Mikodez put his chin in his hands and smiled. “If you understand that,” he said, “then you’re far ahead of Jedao, and this alliance has a fighting chance.—Ah, here we go.”

Zehun had returned with a teenage girl in tow. The girl had ivory-sallow skin and hair done up with enamel clasps. Her clothes, despite the striking color coordination in greens and yellows, were notable for their concession to useless practicality. Mikodez wondered just where the girl thought she needed to run off to in those sensible slacks and even more sensible boots. The Citadel of Eyes was a space station. You couldn’t run far.

“Cheris,” Mikodez said, “this is Moroish Nija. I don’t believe you two are acquainted”—Cheris was already shaking her head—“but she is one of approximately 5,000 Mwennin we were able to evacuate. That’s a pitifully small number, and I am not optimistic that your community will recover from its dispersal, but it was the most I could do without exposing Shuos involvement to the other factions.”

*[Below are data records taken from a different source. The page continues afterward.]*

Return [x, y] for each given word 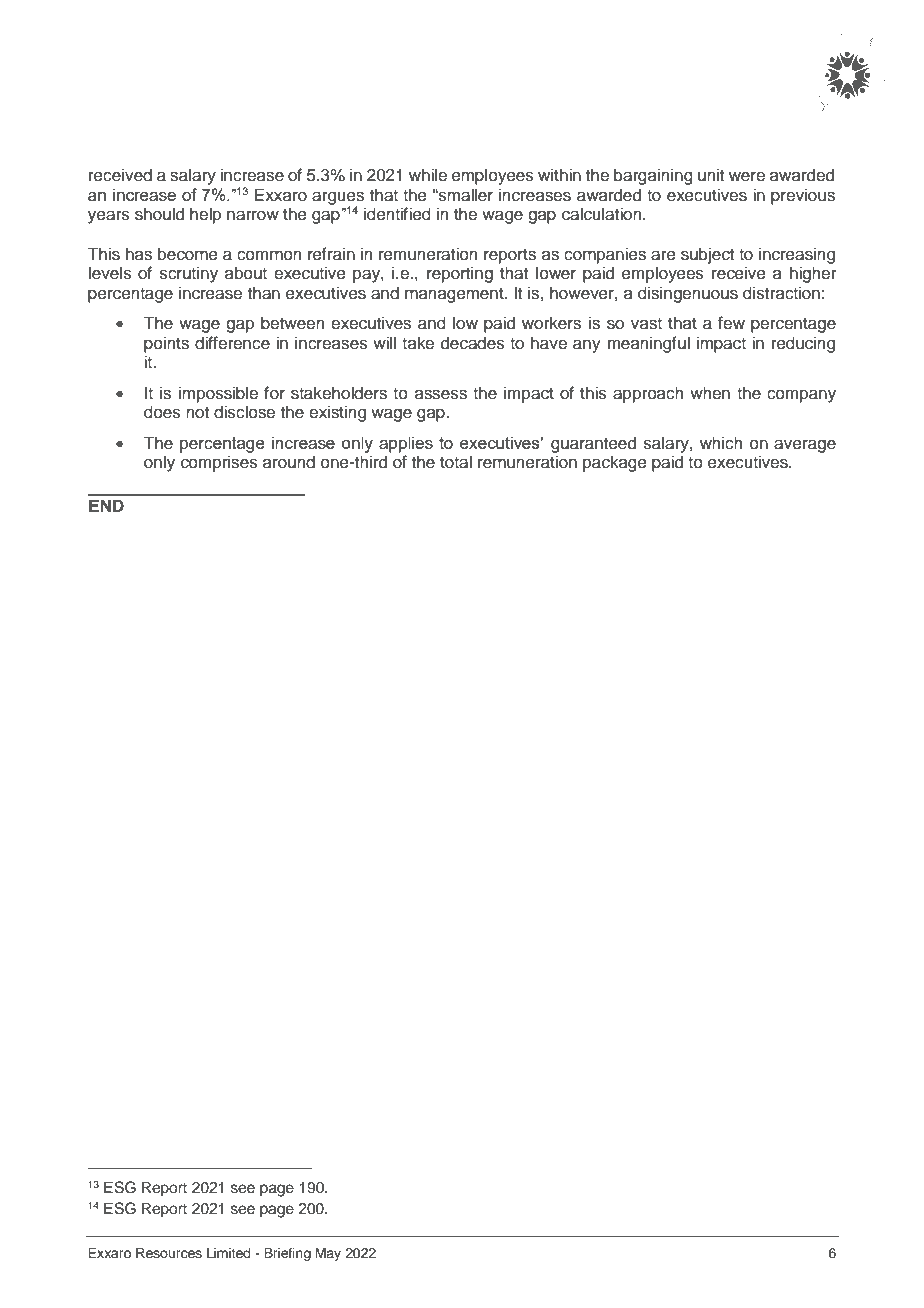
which [721, 443]
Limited [228, 1253]
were [747, 176]
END [106, 505]
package [615, 463]
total [456, 462]
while [428, 175]
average [805, 446]
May [328, 1254]
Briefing [287, 1254]
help [205, 215]
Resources [169, 1253]
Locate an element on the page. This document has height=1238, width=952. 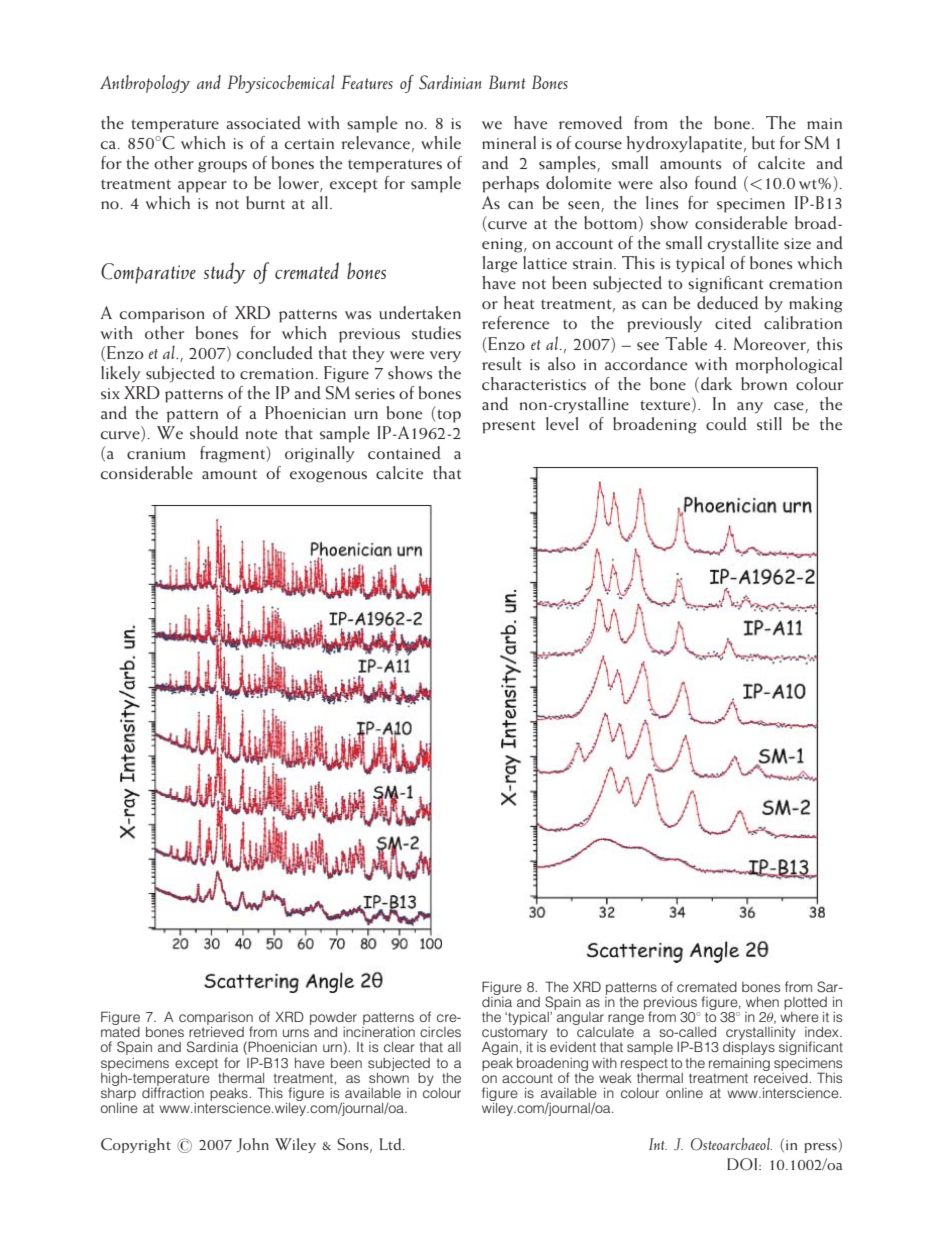
DOI is located at coordinates (743, 1164).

“Wait,” Nija said. She wasn’t looking at Mikodez, but at Cheris’s face. “This is her? Ajewen Cheris?”

“Yes, I’m Cheris,” Cheris said.

Nija began speaking harshly and rapidly in a language that the grid identified as Mwen-dal. Mikodez eyed the machine translation it was providing on a subdisplay, which for all its awkwardness suggested that Nija had an impressive command of Mwen-dal obscenities.

When Nija wound down, Cheris said something haltingly in Mwen-dal, then, in the high language, “I have no excuse to offer.”

“As I told you,” Mikodez said, “it’s a very poor gift.”